Called Voucher Sunday, the archdiocese-organized effort was part of a campaign to get legislative action in Harrisburg before Pennsylvania lawmakers take their summer break. In October, the state Senate approved a bill that would provide publicly funded tuition vouchers to help poor students in failing schools transfer to other institutions, whether public, private, or parochial. The legislation would also lift the $75 million funding cap on the popular Educational Improvement Tax Credit (EITC) program, which gives tax breaks to businesses that provide tuition funding for low-income students. The fund would be allowed to increase to $100 million.
But the bill is not a priority in the House, and with legislators in the midst of annual negotiations on the budget for the fiscal year that starts July?1, an issue as contentious as vouchers is seen as a longshot for now.
In a recent column, Archbishop Charles J. Chaput called the next few weeks "crucial" and exhorted Catholics to press their legislators ("Call them. Write them. E-mail them. Visit them.") to act on vouchers and increased EITC funding.
This weekend, Chaput's foot soldiers rallied to the cause.
McCann, who attended St. Monica's school, urged his fellow parishioners to write, meet with, and e-mail their legislators "until the vote occurs."
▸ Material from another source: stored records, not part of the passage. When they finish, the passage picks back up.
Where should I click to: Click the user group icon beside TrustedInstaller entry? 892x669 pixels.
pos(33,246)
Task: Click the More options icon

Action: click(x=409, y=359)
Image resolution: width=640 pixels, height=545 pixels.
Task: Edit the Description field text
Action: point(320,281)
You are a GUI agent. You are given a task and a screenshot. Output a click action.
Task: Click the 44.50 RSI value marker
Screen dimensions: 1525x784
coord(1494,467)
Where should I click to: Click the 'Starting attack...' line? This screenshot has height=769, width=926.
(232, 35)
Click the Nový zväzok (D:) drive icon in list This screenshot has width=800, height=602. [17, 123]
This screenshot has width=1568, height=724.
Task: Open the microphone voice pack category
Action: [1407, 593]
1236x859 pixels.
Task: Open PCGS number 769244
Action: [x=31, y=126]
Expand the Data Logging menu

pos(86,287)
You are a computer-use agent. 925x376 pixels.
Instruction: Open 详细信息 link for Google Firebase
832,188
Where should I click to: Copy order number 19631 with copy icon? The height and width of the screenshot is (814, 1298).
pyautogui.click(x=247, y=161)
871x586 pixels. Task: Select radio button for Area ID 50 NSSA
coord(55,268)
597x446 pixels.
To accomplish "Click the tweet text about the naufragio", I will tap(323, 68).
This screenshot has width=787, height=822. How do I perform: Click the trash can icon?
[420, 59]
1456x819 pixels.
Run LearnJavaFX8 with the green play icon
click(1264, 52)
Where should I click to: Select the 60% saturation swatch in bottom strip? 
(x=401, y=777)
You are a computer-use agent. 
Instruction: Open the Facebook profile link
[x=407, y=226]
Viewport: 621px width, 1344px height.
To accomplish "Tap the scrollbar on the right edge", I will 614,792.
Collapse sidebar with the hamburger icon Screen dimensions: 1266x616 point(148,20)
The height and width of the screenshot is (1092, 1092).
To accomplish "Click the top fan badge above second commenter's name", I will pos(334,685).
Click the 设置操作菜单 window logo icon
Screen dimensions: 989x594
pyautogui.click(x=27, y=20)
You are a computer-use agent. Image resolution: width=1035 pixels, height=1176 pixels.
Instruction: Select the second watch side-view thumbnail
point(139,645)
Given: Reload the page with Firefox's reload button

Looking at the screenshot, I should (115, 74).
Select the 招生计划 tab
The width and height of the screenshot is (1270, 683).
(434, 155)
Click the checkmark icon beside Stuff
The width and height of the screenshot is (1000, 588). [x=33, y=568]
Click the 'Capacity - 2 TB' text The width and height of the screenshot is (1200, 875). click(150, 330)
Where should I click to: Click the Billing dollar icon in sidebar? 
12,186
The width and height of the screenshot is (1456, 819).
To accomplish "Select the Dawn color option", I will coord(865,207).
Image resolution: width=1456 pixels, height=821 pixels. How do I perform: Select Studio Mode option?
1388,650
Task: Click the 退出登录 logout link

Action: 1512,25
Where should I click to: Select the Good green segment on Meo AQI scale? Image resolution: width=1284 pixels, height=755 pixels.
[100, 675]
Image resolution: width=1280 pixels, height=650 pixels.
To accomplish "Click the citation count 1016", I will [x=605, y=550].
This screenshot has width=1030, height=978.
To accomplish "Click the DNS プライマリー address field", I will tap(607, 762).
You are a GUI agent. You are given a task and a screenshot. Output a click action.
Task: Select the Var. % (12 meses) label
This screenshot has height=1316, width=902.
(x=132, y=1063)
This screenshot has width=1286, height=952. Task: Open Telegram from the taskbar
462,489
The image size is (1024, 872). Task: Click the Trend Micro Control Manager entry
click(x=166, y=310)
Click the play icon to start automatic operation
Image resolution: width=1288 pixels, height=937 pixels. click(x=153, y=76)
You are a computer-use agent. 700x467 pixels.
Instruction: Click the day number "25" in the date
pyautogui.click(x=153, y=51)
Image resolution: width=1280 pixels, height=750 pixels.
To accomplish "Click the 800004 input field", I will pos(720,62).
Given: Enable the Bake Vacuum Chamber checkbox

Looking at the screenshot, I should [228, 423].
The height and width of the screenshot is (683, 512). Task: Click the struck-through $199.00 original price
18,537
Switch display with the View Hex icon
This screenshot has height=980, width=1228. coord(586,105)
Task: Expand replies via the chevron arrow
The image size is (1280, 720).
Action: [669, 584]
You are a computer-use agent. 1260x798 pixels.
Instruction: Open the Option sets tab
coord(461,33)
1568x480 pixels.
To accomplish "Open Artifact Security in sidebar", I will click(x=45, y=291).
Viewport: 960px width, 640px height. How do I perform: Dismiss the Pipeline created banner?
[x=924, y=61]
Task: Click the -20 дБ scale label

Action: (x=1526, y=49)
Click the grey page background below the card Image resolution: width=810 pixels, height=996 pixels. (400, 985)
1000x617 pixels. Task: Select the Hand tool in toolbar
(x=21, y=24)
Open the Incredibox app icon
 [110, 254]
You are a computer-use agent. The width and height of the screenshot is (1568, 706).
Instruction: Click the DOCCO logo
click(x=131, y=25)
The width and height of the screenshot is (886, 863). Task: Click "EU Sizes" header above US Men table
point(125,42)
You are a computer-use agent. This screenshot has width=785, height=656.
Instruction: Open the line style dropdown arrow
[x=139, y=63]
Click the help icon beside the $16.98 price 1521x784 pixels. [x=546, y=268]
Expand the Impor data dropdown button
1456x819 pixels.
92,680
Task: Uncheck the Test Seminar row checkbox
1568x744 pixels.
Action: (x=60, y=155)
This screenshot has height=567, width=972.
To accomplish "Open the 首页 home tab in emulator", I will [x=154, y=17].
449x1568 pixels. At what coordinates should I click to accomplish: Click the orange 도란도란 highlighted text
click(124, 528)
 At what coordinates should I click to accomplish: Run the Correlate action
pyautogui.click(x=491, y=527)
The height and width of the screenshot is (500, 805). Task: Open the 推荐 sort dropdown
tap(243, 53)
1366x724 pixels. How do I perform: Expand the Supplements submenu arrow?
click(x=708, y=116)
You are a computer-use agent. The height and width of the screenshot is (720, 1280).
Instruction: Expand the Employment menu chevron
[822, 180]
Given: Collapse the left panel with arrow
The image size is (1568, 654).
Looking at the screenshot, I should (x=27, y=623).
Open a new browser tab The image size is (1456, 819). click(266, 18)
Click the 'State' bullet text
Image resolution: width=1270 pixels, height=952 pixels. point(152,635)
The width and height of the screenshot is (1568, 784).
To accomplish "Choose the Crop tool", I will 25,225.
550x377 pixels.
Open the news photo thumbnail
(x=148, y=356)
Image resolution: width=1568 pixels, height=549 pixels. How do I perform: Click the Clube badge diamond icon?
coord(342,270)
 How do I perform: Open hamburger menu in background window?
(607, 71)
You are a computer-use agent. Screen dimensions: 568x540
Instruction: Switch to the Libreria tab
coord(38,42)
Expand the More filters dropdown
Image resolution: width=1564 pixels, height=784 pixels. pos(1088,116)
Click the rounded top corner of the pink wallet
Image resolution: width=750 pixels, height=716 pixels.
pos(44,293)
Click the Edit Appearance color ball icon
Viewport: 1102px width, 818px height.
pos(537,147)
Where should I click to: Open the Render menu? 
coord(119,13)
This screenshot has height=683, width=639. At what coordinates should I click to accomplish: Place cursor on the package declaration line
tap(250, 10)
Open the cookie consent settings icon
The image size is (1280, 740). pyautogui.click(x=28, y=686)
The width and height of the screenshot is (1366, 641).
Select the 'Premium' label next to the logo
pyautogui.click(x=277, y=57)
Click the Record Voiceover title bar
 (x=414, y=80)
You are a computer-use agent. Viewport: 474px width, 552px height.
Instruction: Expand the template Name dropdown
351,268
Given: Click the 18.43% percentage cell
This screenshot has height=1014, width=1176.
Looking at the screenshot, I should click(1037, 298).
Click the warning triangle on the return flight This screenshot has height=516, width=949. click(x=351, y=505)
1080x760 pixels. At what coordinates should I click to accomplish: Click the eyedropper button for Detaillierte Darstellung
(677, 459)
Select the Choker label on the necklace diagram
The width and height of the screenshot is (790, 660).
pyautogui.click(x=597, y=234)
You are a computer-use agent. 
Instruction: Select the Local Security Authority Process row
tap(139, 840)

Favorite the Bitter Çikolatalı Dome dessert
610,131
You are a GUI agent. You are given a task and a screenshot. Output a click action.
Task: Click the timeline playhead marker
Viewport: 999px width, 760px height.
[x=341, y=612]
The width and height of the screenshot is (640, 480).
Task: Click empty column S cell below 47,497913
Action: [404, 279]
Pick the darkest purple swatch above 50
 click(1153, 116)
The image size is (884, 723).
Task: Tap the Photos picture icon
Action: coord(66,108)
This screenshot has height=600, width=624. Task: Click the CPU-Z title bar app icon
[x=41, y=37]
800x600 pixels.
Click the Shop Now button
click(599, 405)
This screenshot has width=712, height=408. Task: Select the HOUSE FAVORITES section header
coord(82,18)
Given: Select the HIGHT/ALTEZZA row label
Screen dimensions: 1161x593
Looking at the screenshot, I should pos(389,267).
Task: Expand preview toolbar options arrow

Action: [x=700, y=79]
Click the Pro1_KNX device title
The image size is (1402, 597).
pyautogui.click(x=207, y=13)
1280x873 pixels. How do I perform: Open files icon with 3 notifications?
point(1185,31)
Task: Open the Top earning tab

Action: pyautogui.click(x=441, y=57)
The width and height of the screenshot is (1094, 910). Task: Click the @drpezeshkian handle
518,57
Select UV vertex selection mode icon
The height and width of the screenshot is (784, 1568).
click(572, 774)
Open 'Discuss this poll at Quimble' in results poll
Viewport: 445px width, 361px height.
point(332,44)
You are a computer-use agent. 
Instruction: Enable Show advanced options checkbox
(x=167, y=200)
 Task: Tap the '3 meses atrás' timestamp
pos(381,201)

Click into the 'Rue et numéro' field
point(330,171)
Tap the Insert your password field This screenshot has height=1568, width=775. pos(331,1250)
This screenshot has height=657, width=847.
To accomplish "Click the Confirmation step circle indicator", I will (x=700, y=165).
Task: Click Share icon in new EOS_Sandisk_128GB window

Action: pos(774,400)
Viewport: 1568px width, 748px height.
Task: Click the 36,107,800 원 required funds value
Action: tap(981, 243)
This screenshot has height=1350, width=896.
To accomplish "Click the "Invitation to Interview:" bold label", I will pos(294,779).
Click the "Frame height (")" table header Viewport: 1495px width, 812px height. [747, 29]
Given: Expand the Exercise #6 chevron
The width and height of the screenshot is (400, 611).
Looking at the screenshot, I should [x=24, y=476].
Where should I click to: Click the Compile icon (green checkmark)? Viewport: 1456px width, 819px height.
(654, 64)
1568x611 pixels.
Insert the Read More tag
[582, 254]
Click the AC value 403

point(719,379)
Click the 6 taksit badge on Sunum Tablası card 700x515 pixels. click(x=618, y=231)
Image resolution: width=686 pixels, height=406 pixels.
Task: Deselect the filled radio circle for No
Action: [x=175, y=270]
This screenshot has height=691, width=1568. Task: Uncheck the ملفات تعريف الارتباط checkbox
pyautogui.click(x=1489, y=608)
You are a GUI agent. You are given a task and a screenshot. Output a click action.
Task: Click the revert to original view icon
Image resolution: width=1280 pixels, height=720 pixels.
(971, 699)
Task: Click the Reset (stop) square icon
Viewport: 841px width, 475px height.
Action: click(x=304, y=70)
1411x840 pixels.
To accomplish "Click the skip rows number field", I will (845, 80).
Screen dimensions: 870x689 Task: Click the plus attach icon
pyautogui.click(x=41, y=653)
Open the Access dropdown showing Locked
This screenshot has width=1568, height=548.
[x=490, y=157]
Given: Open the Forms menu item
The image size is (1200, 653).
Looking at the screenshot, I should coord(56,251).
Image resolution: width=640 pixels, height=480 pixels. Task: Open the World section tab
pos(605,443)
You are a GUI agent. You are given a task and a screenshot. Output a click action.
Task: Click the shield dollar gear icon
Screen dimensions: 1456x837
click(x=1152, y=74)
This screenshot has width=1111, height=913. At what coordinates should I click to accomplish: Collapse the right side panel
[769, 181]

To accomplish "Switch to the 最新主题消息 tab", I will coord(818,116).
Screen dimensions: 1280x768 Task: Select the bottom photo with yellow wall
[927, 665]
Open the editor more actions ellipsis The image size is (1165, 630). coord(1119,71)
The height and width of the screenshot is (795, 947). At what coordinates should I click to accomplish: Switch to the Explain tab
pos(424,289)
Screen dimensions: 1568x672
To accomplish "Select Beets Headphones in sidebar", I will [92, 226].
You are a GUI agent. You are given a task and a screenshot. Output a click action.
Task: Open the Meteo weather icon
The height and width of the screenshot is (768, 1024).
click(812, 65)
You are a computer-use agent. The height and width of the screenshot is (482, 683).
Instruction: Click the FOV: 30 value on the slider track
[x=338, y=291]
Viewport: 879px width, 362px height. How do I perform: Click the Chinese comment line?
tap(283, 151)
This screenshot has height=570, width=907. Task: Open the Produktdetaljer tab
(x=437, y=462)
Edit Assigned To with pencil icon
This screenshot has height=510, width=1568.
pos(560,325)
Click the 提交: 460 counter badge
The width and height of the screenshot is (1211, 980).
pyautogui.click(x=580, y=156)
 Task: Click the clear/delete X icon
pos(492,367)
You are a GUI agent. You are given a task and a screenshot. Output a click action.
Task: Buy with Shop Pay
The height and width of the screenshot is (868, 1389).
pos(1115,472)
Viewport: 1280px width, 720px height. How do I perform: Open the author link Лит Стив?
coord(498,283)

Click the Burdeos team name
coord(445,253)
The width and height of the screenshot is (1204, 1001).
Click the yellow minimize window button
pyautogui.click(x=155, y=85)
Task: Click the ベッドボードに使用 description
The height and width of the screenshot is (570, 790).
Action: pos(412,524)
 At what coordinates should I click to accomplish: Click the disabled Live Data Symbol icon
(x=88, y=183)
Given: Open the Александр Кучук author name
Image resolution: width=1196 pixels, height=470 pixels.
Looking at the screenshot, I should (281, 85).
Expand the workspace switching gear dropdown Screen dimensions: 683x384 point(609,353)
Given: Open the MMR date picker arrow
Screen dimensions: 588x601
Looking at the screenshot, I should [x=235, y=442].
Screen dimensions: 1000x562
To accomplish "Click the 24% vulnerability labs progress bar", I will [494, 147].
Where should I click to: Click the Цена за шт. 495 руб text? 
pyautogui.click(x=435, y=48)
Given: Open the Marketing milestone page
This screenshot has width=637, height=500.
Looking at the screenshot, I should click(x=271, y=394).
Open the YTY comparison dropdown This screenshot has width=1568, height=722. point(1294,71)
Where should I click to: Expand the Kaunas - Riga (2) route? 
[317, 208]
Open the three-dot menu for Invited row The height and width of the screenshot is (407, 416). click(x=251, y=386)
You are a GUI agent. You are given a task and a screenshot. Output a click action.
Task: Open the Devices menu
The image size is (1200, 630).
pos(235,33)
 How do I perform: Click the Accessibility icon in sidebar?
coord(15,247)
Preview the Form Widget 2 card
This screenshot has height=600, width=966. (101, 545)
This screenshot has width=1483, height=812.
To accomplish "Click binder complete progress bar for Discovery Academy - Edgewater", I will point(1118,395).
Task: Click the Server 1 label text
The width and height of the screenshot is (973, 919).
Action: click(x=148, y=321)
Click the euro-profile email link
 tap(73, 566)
More than 500 students and some parents and teachers spoke at more than 1,000 area Masses this weekend, archdiocese spokeswoman Donna Farrell said.
Referring to the limited time until the legislature's summer break, Farrell said: "It's a very narrow window, but we believe the momentum is there."
In the last year, the archdiocese announced the merger of numerous Catholic schools. Chaput has said that without vouchers and increased EITC funding, more schools will close. With vouchers and additional EITC money, more families could afford to send children to the schools, Farrell said.
Gov. Corbett supports vouchers. The House, however, has not appeared interested in picking up the measure. "I've seen no real support on my side of the world," said State Rep. James Roebuck (D., Phila.), a voucher opponent.
Of the Catholic campaign, he said: "They have the right to advocate for what they want." He added that he would meet this week in Philadelphia with some Catholic school students who want to discuss the issue.
Roebuck said he did not support taking money away from public schools, didn't believe vouchers were permitted under the state Constitution, and didn't see them as addressing the issue of providing a good education for all students.
At St. Monica's, however, vouchers had supporters.
"Options are good because they make everyone better," said the Rev. Joseph Kelley, parish pastor.
Joanne Zepp said she was putting two children through Catholic school.
"It's hard. We sacrifice a lot," she said.
"We're taxpayers, too," said Maria Realdine, who has children in Catholic and public schools. "We feel if they want to allocate more funding for the schools, it's a good thing."